Das Zen-Projekt

Das Zen-Projekt

Wir haben nicht unsere Integrität verloren, wir missachten sie, Hier und Jetzt. Wir haben nicht unsere Achtsamkeit eingebüßt, wir sind lediglich abgelenkt vom Wesentlichen, das aber nachhaltig. Diese Ablenkung zu durchschauen und zu beenden, ist der Weg (Do) der Achtsamkeit, den ich im Zen-Projekt für Therapeutinnen und Therapeuten anleite und begleite. Es mag so sein, dass das Festhalten an frühkindlicher Integrität regressiv ist, aber das Festhalten an diesem Verlust ist es gleichermaßen.

Zur Erinnerung

Vor zweieinhalbtausend Jahren begann unsere Geistesgeschichte mit der Aussage des Parmenides, dem Sein stehe kein Nichtsein gegenüber, des Weiteren kritisierte er die Menschen, die die Sprache verwendeten, als würde diese die Realität repräsentieren. Zur selben Zeit diktierte Lao Tse im fernen China einem Zöllner einen Text, der mit dem Hinweis beginnt, dass das Tao keinen Namen hat, dass die Sprache nicht das Reale fasst. Damit ist keine Kritik an der Sprache oder am sprachlichen Denken verbunden, sondern an einer mangelnden Distanz, am unreflektierten Anwenden der Sprache auf das Denken.

Hier und Jetzt

Wenn Irritation und Ablenkung also so tief in uns angelegt sind wie die Sprache, dann gilt es, sich vor der Sprache zu finden. Das gelingt weder durch eine naive Rückbesinnung auf den vorsprachlichen Beginn, noch durch den immer und immer wieder zu führenden Kampf gegen das sprachliche Denken mittels Konzentration auf den realen Moment. Verlangt ist die grundsätzliche Emanzipation des Denkens von der Sprache. Sprache dient weder dem Erkennen noch der Reflexion des Erkannten, sondern allein der Mitteilung. Das gilt auch für unsere Selbstgespräche, auch wenn wir dieses vergessen mögen, sie dienen der Klärung eines später Auszusprechenden und sie lassen stets das Reale Geschehen zurück. Das sprachliche Denken ist großartig, sofern wir im Leben – d.h. vor der Sprache und vor den Strukturen- zuhause sind.

Verselbständigt sich das Anwenden der Sprache jedoch als autonome Form des Denkens, zeigt sich die Offenheit vorsprachlicher Reflexion nur noch in seltenen Momenten, die wir als Intuition verstehen. Dort wo wir Großartiges zuwege bringen, agieren wir zumeist intuitiv. Was wir als Intuition verstehen, ist das Aufblitzen offenen Denkens oder Verstehens inmitten der Linearität eines in Strukturen verhafteten versprachlichten Bewusstseins. Intuition steht für die Fähigkeit des Reflektierens, vor dem Anwenden der Sprache auf das Reflektieren [1].

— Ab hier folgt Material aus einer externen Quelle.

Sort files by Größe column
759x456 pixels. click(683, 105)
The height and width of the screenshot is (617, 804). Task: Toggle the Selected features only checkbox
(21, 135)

Das Buddhistische Verständnis handelt vom Zurückkehren unserer Achtsamkeit aus einer Welt der identischen Fälle zum realen Hier und Jetzt, womit das Wesentliche getan ist [2]. Wir müssen nicht der Stärke, dem empfindsamen Spüren, der Balance oder der Achtsamkeit hinterherlaufen, wenn wir da sind, wo wir sind. Das ist das Eine, von dem es im Zen heißt, es führe zu Zehntausend.

1) Albert Einstein: Die Worte oder die Sprache, wie sie geschrieben oder gesprochen wird, scheinen für meine Art des Denkens keine Rolle zu spielen.

2) Huang-Po: Aber ob sie das begriffliche Denken auf einem längeren oder kürzeren Weg überschreiten, das Ergebnis ist ein Zustand des Seins.